I have taken well over a thousand photographs, which doesn't mean that I've photographed a thousand pictures, but that I've bent over the table in that history room at the library, taking many of the same one, or stood by a shelf in the History Center, taking many of one...and then gone home and sorted them out and dumped the bad ones and turned what I wanted into jpgs for a long, long, long video of Jonas which was the first one I did, way back in June, when I was starting to hunt for interviews which I imagined would be quite short and shown at the Essex Art Center....
Now I have to do another whole set for that show because I somehow got caught up, thanks to having met Karen at one of Cathy McLaurin's workshops, in this upcoming celebration.
In general I have worked very hard this year, 22 videos about folks in Chelsea, and many photographs for 2 local shows, and now this. I have been productive and proactive and not really been in a rush, except now when I put more on my plate than I could manage, technically. Luckily Cathy put out a call and Stephen responded so my car also goes toward the Museum School where it obligingly finds a parking space and I find him waiting for me at the desk. He has saved the two long interviews with Jonas ... dolled them up and made them more interesting than watching one person talk for an hour would be. He added some pizzaz to all the photographs I stuck in there, a good rough edit, but no fancy stuff. He's responsible for the fancy stuff, I'm overjoyed to say.

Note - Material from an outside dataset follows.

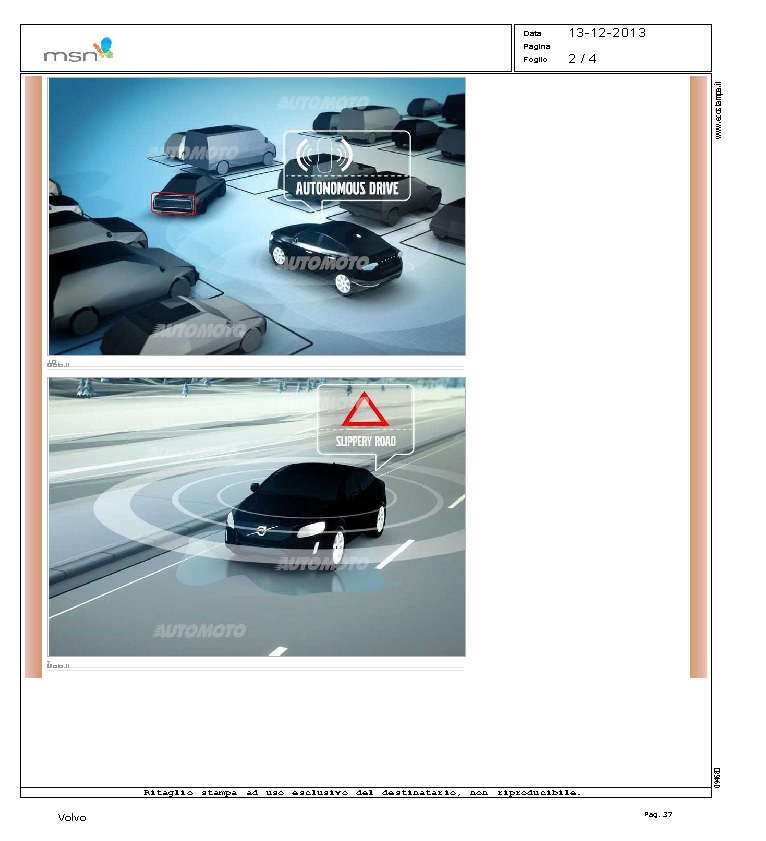Image resolution: width=766 pixels, height=841 pixels.
Task: Click the SLIPPERY ROAD label text
Action: [x=364, y=441]
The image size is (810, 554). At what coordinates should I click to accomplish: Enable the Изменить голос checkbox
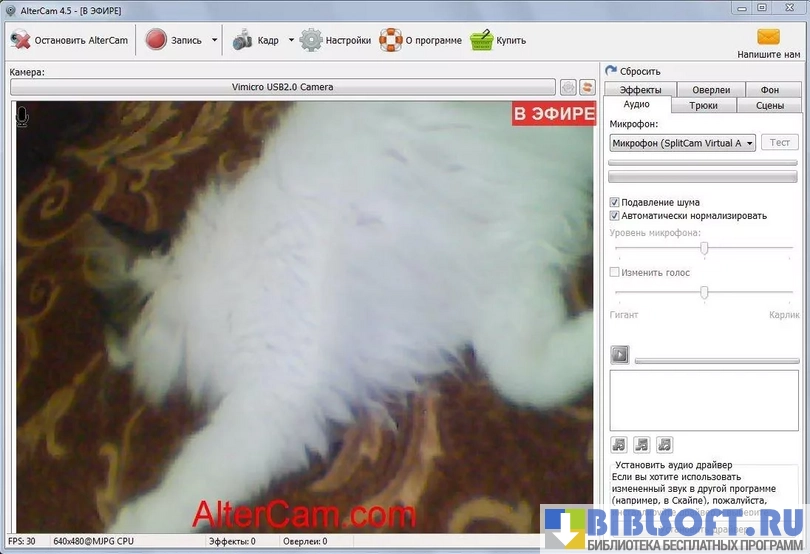(x=615, y=272)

But I have three more videos to edit by tomorrow and I just couldn't do even one yesterday. My first tantrum. Generally I've been quite good this year. I've gone to openings and turned up at various activities and participated, etc., etc., The usual depression that starts on Thanksgiving and ends in early January skipped over me and I've managed to work in Lawrence this December and come back and, if necessary, go out with K. to shop or have a bit to eat or whatever....only occasionally going to sleep at 6, calling it quits.
But yesterday I could not force myself to go to Madeline (spelling) and Muna's party. I could not say happy new year to one person, not one. Bogie and Sherlock only demand treats and no wishes for the year to come. Oh, another year. How is that possible?